PASSAGE TO READ:
Site Reliability Engineering Team Lead
Site Reliability Engineering Team Lead
- Tracking Code
- 1542-626
- Job Description
Site Reliability Engineering Team Lead
Reports to the Site Reliability Engineering Manager
1st Shift: 9:00 AM - 6:00 PM CST (Monday-Friday)Our Site Reliability Engineering Team:
Is uniquely positioned as a gatekeeper of Enova’s business-critical systems and acts as the technology operations backbone of the company – ensuring all systems and business-critical processes are functioning correctly for successful enterprise operations.
Our Site Reliability Engineers provide automated solutions to business teams and work closely with every department to resolve issues, assist with root-cause analysis, and implement fixes for workaround requests. They also integrate new application-related utilities to meet business requirements, while continuously looking for ways to improve overall system performance.
We speak this language:
Customer service, efficiency, initiative, automation, ownership, growth, and dedication
This is where YOU come in:
As the Site Reliability Engineering Team Lead, you will:
- Monitor team critical metrics and ensure SLA observance, ticket quality and process adherence
- Keep a pulse on all daily operational work (bank file monitoring, batch performance, ticket processing, alert response, etc.) ensuring all stakeholder requests are responded to, and delegating and assigning work to SRE team members as appropriate
- Handle shift logistics for the team (holiday coverage, on-call schedules, time off requests, etc.)
- Provide coaching, training and mentorship to junior members of the team
- Identify trends and areas where the team can improve while implementing best practices
- Work closely with the SRE Manager to monitor team morale and ensure team members are productive, engaged and motivated
- Ensure Major Incidents are handled properly, processes are adhered to and proper controls are in place; run Major Incidents when needed
- Run strategic initiatives and projects within the SRE team
Learn and be able to perform the day-to-day responsibilities of the SRE team, including:
- Identifying and automating manual workarounds and process improvements
- Processing customer service requests and meeting established SLAs
- Understanding the loan life cycle, transactional logic, and framework of our finance models
- Monitoring the availability, latency, scalability and efficiency of all services
- Utilizing Rails console to resolve customer account issues
- Updating knowledge base articles with current information and communicating to the team
- Performing periodic on-call duty as part of the SRE team
You’re right for this job if you:
- have career aspirations of becoming an outstanding people manager for the Site Reliability team
- know how to successfully manage complex projects simultaneously as well as coach and oversee the projects of others
- enjoy leading a team while driving strategic efforts; are resourceful, detail-oriented and accurate
- are looking to be mentored and coached in order to become an effective people manager
- are a good decision-maker, keeping the big picture in mind without losing track of the details
- know when to push back; are able to manage expectations (up/down) and think outside the box
- have a constant drive to improve team/customer experience: "how can I make things better?"

TASK: Reproduce verbatim the portion of the job posting above, starting at "Our Site Reliability Engineers" and ending at "overall system performance.".

RECORDS SUPPLIED:
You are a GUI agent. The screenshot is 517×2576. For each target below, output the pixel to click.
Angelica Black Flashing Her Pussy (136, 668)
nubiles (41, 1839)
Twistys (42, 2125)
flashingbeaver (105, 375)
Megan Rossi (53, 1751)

EXPECTED ANSWER:
Our Site Reliability Engineers provide automated solutions to business teams and work closely with every department to resolve issues, assist with root-cause analysis, and implement fixes for workaround requests. They also integrate new application-related utilities to meet business requirements, while continuously looking for ways to improve overall system performance.